1. Acceptance of Terms

These Terms of Service ("Terms") constitute a binding agreement between you ("Member", "you") and DDSINTEL, operated by EOXLABS ("DDSINTEL", "we", "us"). By accessing or using the DDSINTEL platform, APIs, dashboards, data exports, or any related services (collectively, the "Services"), you agree to be bound by these Terms.

If you are accepting on behalf of an organization, you represent that you have authority to bind that organization to these Terms, and "you" refers to both you individually and the organization.

2. Invitation-Only Access

DDSINTEL is an invitation-only platform. Access is not offered to the general public and is not available for self-service enrollment. Submission of a Request Access form does not create an account, does not entitle you to access, and does not obligate DDSINTEL to provide Services.

Admission is granted at the sole and absolute discretion of DDSINTEL. We may refuse, suspend, or revoke access at any time, with or without cause, and with or without notice. No commitment, representation, or promise made during the request or evaluation process shall constitute an offer or contract until and unless a written service agreement is executed.

3. Account Credentials and Security

You are responsible for maintaining the confidentiality of your login credentials, API keys, and any other authentication artifacts issued to you. You agree to use multi-factor authentication where offered and to notify DDSINTEL immediately of any suspected unauthorized access at [email protected].

You are fully responsible for all activity that occurs under your account and for any actions taken using your API keys, whether or not you authorized such activity.

4. Acceptable Use

You agree to use the Services only for lawful business purposes and in compliance with these Terms. Without limitation, you shall not: (a) reverse-engineer, decompile, or attempt to extract source code from the Services; (b) scrape, mirror, redistribute, resell, or sublicense data obtained through the Services except as expressly permitted; (c) use the Services to harass, harm, defame, or unlawfully discriminate against any person; (d) use the Services to violate patient privacy laws, including HIPAA; (e) attempt to circumvent rate limits, authentication, or security controls; (f) introduce viruses, worms, or other malicious code; (g) use the Services to compete with DDSINTEL or build a competing product.

Violations will result in immediate suspension and may be referred to law enforcement.

5. API Terms and Rate Limits

API access is subject to per-key rate limits documented in your service agreement. Exceeding published limits will cause requests to be throttled or rejected with HTTP 429 responses. Persistent abuse may result in key revocation.

You may not share API keys across organizations or expose them in client-side code.

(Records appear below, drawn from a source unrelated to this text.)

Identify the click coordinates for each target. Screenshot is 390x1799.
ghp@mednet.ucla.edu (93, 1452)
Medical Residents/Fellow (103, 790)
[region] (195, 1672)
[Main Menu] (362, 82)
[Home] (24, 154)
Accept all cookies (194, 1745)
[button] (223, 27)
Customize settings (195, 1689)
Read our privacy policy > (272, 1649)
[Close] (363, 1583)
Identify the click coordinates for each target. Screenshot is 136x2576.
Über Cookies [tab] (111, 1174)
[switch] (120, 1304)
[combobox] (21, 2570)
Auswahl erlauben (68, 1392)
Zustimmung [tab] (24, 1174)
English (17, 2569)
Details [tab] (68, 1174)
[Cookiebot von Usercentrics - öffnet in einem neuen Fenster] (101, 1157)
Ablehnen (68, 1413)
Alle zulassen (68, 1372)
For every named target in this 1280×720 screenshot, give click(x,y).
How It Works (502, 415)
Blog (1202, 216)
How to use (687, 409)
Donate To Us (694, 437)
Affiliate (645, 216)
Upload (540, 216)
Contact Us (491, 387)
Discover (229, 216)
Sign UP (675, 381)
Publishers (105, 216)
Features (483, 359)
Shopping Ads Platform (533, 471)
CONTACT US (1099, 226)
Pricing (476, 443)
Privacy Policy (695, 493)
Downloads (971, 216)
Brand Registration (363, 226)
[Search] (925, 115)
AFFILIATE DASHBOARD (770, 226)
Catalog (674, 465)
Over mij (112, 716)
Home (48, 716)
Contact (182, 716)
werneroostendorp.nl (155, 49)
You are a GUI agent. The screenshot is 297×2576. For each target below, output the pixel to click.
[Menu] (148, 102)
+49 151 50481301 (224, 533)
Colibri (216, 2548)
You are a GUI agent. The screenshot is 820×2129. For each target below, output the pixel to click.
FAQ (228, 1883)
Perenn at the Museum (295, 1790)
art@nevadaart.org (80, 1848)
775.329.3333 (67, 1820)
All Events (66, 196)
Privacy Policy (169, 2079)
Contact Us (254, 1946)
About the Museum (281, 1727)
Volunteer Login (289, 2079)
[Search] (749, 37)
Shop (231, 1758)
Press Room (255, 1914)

You are responsible for rotating keys if you suspect compromise.

6. Data Usage Restrictions

Data delivered through the Services is licensed, not sold. You receive a non-exclusive, non-transferable, revocable right to use the data internally for the specific purposes set forth in your service agreement. You shall not: (i) redistribute the data to third parties; (ii) use the data to train public machine-learning models; (iii) use the data to build a competing provider-intelligence product; or (iv) commingle the data with other datasets in ways that would permit a reasonable person to reconstruct our database.

You agree to delete all data within 30 days of termination and, upon request, certify in writing that such deletion has occurred.

7. Intellectual Property

All right, title, and interest in and to the Services, including all software, algorithms, scoring models, signal classifications, user interfaces, documentation, and trademarks, are and remain the exclusive property of DDSINTEL and its licensors. No rights are granted except those expressly set forth in these Terms or a written service agreement.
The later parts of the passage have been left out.